• _PASSAGE TO READ_:
+===+
Why am I not surprised?


----------



## evangilder (Jan 10, 2005)

It is! I have been with the SoCal wing now for about 4 years. They have so many things that you can help with. Having the AP, you can get right in and help. I don't, so I have assisted with airplane maintenance occasionally, but I usually work on displays, dust artifact and airplanes, give tours and give monthly presentations. I asked where the greatest need was and went to it. It happened to be the museum buildout and displays, so that's where I focus my efforts.

Seeing how you have a good knack for finding out things on the web, you would probably be good for helping with displays and giving presentations as well. You have a great backgroud for the CAF and I am sure that any chapter would be glad to have you aboard. You will not find a greater group of guys to hang out with. I like to take my 3.5 year old son down there regularly to see and meet some of the WWII vets and younger guys. I can't think of a better group of guys for my son to look up to.


----------



## DerAdlerIstGelandet (Jan 10, 2005)

That is pretty damn cool also.


----------



## DerAdlerIstGelandet (Jan 10, 2005)

evangilder said:


> It is! I have been with the SoCal wing now for about 4 years. They have so many things that you can help with. Having the AP, you can get right in and help. I don't, so I have assisted with airplane maintenance occasionally, but I usually work on displays, dust artifact and airplanes, give tours and give monthly presentations. I asked where the greatest need was and went to it. It happened to be the museum buildout and displays, so that's where I focus my efforts.
> 
> Seeing how you have a good knack for finding out things on the web, you would probably be good for helping with displays and giving presentations as well. You have a great backgroud for the CAF and I am sure that any chapter would be glad to have you aboard. You will not find a greater group of guys to hang out with. I like to take my 3.5 year old son down there regularly to see and meet some of the WWII vets and younger guys. I can't think of a better group of guys for my son to look up to.



Sorry that pretty damn cool post was for the 1/2 scale Fw-190 being built in southern california. Anyways yeah I would love to do something like that, the only problem would be that me and my wife really have no plans on moving back to the United States. We plan to stay in Europe. Do you know if there are any organizations like that in Europe?


----------



## evangilder (Jan 10, 2005)

Let me see what I can find out. I know that the CAF has a couple of supporter squadrons in Europe. There is a group in England that does aviation archeology and they have been digging up old bombers. They have another somewhere in the Northern part of Europe (Belgium, I think). You might also check with Erich, he seems to know alot of folks over in Germany.


----------



## DerAdlerIstGelandet (Jan 10, 2005)

Germany would be great! We live in Ansbach and plan on staying somewhere in Bavaria.


----------



## Gemhorse (Jan 10, 2005)
+===+
(Word and element location data)

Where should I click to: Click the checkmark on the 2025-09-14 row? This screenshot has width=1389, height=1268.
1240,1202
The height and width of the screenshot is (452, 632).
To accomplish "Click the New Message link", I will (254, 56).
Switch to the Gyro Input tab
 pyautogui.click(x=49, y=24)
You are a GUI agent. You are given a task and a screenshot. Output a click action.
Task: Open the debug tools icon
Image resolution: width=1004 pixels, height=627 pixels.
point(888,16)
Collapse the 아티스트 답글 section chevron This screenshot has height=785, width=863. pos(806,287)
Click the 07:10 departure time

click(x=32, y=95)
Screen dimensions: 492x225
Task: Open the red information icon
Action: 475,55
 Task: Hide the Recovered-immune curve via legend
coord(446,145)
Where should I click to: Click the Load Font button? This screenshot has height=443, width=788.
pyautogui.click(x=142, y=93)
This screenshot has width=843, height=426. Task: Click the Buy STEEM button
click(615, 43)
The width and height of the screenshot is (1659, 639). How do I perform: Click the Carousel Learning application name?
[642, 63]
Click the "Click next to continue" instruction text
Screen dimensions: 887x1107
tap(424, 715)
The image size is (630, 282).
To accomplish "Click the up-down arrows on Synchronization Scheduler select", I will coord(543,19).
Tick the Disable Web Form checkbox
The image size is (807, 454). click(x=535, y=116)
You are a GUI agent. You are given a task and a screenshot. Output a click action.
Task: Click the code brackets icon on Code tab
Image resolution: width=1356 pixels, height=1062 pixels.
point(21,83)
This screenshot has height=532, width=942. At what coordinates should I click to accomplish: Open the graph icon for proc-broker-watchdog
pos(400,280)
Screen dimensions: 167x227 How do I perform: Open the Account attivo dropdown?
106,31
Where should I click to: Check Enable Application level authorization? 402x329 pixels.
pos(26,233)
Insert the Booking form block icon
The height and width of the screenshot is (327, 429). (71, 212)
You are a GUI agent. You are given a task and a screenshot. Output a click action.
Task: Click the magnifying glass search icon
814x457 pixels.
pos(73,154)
+===+
• _GOAL_: In the forum thread above about volunteering with the CAF, list the usernames of everyone shown posting, each only once.

• _FINISHED ANSWER_: evangilder, DerAdlerIstGelandet, Gemhorse